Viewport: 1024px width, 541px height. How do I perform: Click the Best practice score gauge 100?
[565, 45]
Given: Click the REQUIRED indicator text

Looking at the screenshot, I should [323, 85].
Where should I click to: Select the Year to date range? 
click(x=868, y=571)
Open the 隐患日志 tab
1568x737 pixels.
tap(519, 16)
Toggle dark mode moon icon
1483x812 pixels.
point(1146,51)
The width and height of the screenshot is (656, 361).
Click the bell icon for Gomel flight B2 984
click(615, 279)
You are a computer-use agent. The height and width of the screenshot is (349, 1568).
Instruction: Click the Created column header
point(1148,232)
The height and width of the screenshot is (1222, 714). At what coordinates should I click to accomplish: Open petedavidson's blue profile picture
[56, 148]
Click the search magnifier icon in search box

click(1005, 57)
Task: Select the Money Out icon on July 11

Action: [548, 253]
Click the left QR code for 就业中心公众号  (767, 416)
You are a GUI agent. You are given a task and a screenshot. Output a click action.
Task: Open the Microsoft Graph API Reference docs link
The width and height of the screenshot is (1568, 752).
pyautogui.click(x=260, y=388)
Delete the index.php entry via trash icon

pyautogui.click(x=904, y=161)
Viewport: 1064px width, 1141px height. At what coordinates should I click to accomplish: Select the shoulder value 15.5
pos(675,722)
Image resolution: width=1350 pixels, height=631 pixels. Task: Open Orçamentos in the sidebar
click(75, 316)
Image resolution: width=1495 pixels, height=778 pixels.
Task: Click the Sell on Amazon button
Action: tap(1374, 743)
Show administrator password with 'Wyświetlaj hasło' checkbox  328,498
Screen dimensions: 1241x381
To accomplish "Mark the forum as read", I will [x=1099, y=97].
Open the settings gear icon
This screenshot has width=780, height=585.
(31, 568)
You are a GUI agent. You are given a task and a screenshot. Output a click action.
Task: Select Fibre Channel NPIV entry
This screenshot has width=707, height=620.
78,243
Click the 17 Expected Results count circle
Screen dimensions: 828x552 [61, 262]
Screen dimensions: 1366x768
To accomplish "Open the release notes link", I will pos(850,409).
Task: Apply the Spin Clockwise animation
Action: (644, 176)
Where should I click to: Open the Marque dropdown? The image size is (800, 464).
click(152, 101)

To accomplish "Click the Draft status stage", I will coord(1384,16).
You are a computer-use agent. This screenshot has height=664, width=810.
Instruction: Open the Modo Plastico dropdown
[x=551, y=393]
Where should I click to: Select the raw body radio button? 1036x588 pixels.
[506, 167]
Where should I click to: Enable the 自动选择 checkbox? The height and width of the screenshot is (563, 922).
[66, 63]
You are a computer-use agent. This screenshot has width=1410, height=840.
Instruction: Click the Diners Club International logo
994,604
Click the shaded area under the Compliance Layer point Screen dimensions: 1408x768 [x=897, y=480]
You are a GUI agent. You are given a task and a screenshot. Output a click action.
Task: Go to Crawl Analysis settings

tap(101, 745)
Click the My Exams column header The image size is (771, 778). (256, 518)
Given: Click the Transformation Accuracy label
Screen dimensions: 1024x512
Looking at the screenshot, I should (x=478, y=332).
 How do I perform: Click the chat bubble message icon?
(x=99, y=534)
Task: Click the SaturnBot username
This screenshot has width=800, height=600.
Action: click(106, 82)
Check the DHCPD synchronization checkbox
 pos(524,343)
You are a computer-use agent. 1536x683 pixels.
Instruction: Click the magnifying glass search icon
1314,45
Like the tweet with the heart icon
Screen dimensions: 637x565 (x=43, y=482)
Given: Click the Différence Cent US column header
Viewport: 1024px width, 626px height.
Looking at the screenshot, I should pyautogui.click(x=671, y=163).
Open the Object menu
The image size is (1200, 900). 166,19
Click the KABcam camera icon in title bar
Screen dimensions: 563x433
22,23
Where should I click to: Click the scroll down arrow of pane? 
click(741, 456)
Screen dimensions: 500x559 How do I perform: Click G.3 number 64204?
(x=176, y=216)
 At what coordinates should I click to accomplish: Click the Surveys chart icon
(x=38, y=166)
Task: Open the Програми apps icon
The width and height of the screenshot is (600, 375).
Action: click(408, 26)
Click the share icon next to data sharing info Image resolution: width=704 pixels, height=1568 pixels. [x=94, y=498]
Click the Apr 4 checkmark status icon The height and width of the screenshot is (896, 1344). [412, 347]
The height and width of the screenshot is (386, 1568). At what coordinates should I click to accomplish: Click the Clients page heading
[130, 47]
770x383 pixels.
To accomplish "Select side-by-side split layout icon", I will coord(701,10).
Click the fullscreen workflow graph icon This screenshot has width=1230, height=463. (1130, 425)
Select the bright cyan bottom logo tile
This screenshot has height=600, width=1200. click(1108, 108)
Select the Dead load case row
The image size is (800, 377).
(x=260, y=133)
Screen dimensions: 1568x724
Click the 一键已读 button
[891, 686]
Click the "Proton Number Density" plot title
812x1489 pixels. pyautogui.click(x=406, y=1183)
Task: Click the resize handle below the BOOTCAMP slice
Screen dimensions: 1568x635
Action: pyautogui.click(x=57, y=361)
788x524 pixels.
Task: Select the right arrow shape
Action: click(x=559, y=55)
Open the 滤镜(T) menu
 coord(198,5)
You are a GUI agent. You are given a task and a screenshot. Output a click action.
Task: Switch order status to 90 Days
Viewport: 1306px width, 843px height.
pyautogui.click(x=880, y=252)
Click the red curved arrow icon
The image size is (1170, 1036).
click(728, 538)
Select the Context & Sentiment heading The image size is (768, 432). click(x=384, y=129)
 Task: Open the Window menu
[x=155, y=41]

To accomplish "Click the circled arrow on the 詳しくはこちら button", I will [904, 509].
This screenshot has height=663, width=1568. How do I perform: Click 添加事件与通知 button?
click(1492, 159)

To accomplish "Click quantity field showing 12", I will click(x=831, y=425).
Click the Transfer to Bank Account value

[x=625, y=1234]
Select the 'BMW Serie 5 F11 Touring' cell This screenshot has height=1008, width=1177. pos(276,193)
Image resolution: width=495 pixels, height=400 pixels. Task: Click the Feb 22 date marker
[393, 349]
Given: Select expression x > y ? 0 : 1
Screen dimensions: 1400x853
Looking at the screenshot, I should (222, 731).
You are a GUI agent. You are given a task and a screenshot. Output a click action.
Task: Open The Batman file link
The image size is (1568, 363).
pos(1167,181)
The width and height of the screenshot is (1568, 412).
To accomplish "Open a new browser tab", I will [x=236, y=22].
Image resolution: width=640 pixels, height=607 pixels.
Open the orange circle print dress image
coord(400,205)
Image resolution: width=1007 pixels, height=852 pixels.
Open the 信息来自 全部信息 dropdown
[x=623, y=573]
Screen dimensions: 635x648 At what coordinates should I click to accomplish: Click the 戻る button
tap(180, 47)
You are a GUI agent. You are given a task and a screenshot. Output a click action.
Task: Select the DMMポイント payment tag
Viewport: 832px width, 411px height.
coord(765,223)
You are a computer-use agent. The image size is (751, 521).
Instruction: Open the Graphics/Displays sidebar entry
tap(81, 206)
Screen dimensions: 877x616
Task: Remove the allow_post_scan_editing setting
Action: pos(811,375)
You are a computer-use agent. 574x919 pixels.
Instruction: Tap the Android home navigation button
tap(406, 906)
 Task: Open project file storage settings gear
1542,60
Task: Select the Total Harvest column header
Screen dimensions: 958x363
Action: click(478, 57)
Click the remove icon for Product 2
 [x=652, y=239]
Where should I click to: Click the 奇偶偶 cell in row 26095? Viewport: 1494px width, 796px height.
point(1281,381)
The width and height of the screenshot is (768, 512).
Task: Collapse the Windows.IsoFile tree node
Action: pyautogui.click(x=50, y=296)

• PROBLEM STATEMENT: Keeping every character as it is, restate the lines above that run from the line with "Open the orange circle print dress image" through the line with "Task: Select the DMMポイント payment tag", both included, and nothing else.

• ANSWER FOR THE TASK:
Open the orange circle print dress image
coord(400,205)
Image resolution: width=1007 pixels, height=852 pixels.
Open the 信息来自 全部信息 dropdown
[x=623, y=573]
Screen dimensions: 635x648 At what coordinates should I click to accomplish: Click the 戻る button
tap(180, 47)
You are a GUI agent. You are given a task and a screenshot. Output a click action.
Task: Select the DMMポイント payment tag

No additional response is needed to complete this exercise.